## Passage
## Begin
Before we get started, it’s worth reminding that the Head of Project Kuiper, Rajeev Badyal, recently conducted an initial round of speed tests using their enterprise-grade customer terminal (Pro). The test clearly showed their ground-based setup hitting a download speed of 1.29Gbps and latency times of 47-48ms (milliseconds), which indicates that the terminals have the ability to perform better than advertised (Pro is designed to handle 1Gbps).

In terms of the new data, we’ll start with a summary of the “Environmental Operating Specs” because they’re virtually identical for each of the three terminals. The exception being the Pro unit, which can deliver a slightly higher (99.5% vs 99%) “Link Availability” during extreme global weather conditions.

Project Kuiper Terminals – Environmental Operating Specs

Link Availability: >99% in extreme global weather conditions (>99.5% on Pro)

Operating Temperature: -30c to +50c (-22f to +122f)

IPRating: IP66

Storage Temperature (Power OFF): -40c to +60c (-40f to +140f) ETSI EN 300 019-1-1 Class 1.2

Operating Humidity: Relative humidity: 5% to 100%

Storage Humidity: 0% to 100% condensing. ETSI EN 300 019-1-1 Class 1.2

The other specs for each of the three terminals can be found below. Credits to ISPreview readers Nat and Tom for providing the photos and specifications from the aformentioned event.

Project Kuiper Customer Terminal Specs (GEN1)
## End
## Record extracts
## Begin
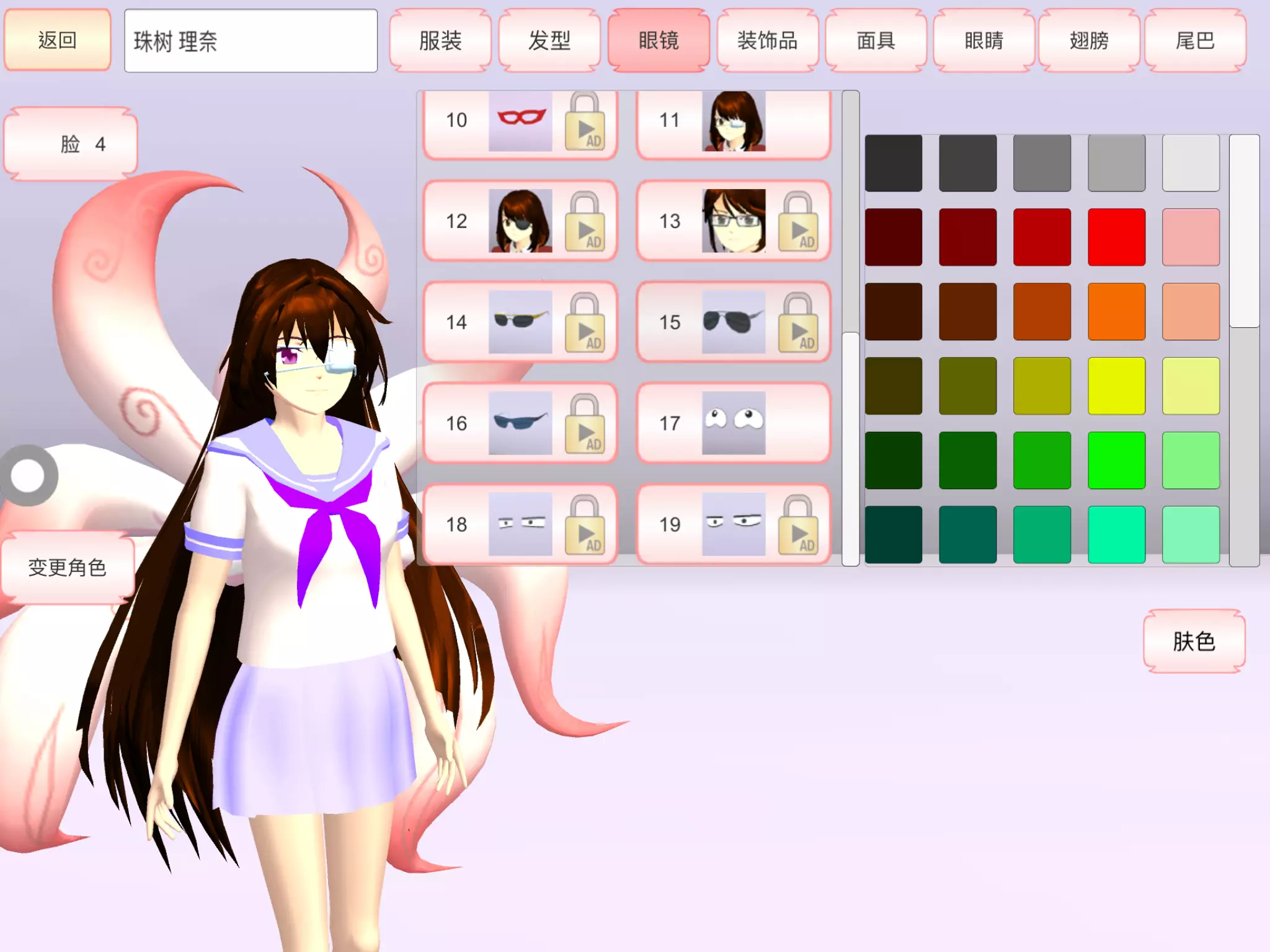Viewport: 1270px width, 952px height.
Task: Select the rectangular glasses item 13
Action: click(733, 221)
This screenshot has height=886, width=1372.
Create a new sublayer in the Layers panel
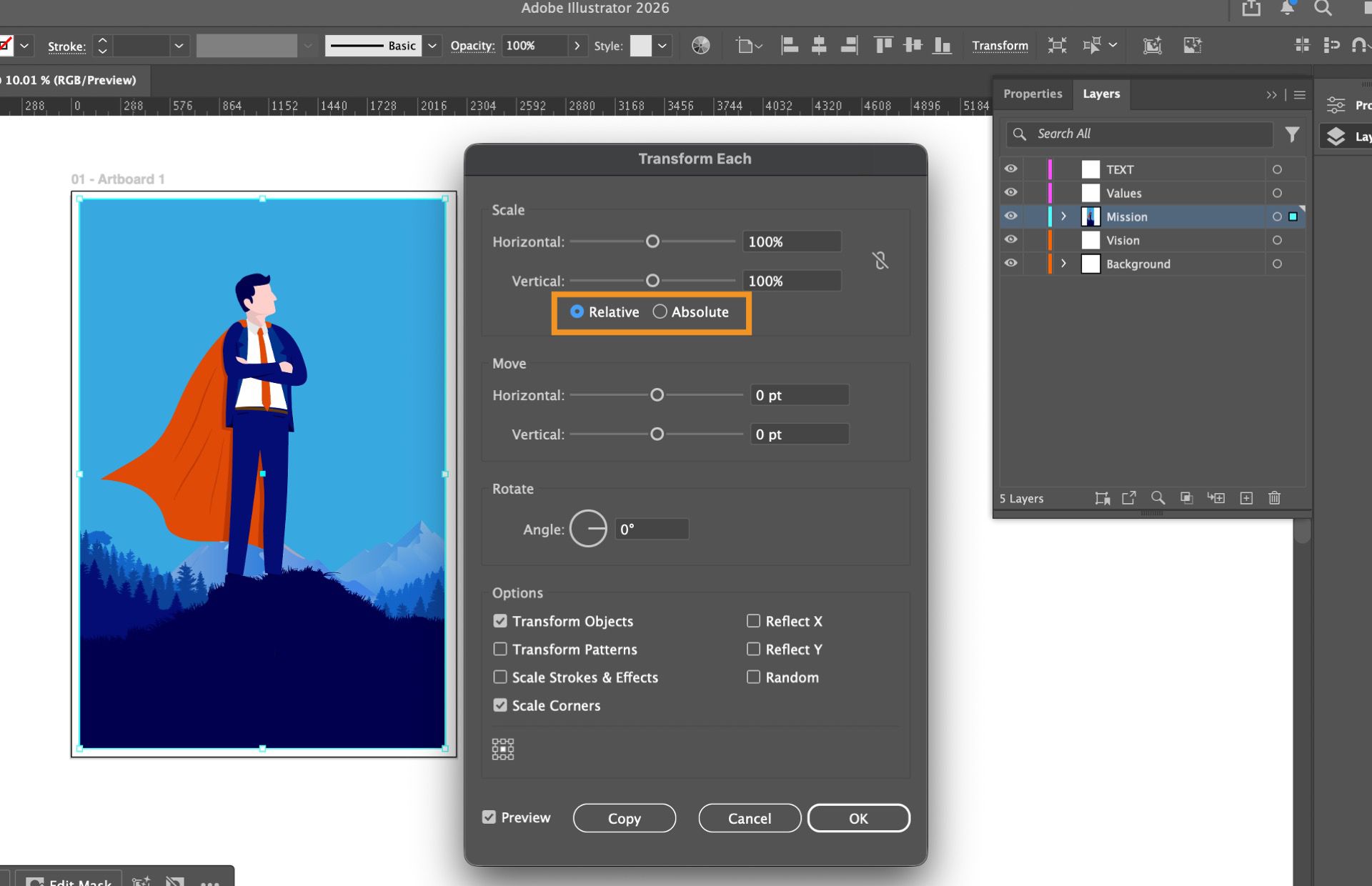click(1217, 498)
## End
## Exercise instructions
A – Please print the Project Kuiper terminal article word for word, starting with "Storage Temperature (Power" and going on through "Terminal Specs (GEN1)".
B – Answer these from the Project Kuiper terminal article:
(i) What download speed did the Pro terminal reach in Rajeev Badyal's speed tests?
(ii) What IP rating is listed for the terminals?
(iii) Who supplied the photos and specifications?
C – Go on with the Project Kuiper terminal article from its last line.

## Answers by task
A –
Storage Temperature (Power OFF): -40c to +60c (-40f to +140f) ETSI EN 300 019-1-1 Class 1.2

Operating Humidity: Relative humidity: 5% to 100%

Storage Humidity: 0% to 100% condensing. ETSI EN 300 019-1-1 Class 1.2

The other specs for each of the three terminals can be found below. Credits to ISPreview readers Nat and Tom for providing the photos and specifications from the aformentioned event.

Project Kuiper Customer Terminal Specs (GEN1)

B –
(i) 1.29Gbps
(ii) IP66
(iii) ISPreview readers Nat and Tom

C –
Compact

Peak Download Speed: 100Mbps
Peak Upload Speed: 20Mbps
Size: 18cm x 18cm x 2.5cm
Weight: 1Kg
Data & Power Ports: Ethernet/POE
Antenna: Single Phased Array – Shared (Tx/Rx) Aperture

Standard

Peak Download Speed: 400Mbps
Peak Upload Speed: 100Mbps
Size: 28cm x 28cm x 3.3cm
Weight: 2.5Kg
Data & Power Ports: Ethernet/PoE
Antenna: Single Phased Array – Shared (Tx/Rx) Aperture

Pro

Peak Download Speed: 1,000Mbps
Peak Upload Speed: 400Mbps
Size: 50.5cm x 77.8cm x 5cm
Weight: 17Kg
Data & Power Ports: Ethernet (data) + Ethernet (Mgt)
Antenna: Dual Phased Array – (Tx/Rx) Solution

At present we don’t know how well this service, at least in its first generation (GEN1) form, will actually perform once it’s placed under real-world load. In addition, Amazon has yet to release any details about their consumer broadband packages and prices, which will no doubt follow in the near future. But the above information does at least provide a useful indication of what we might be able to expect, performance wise, from the service when operating at its best.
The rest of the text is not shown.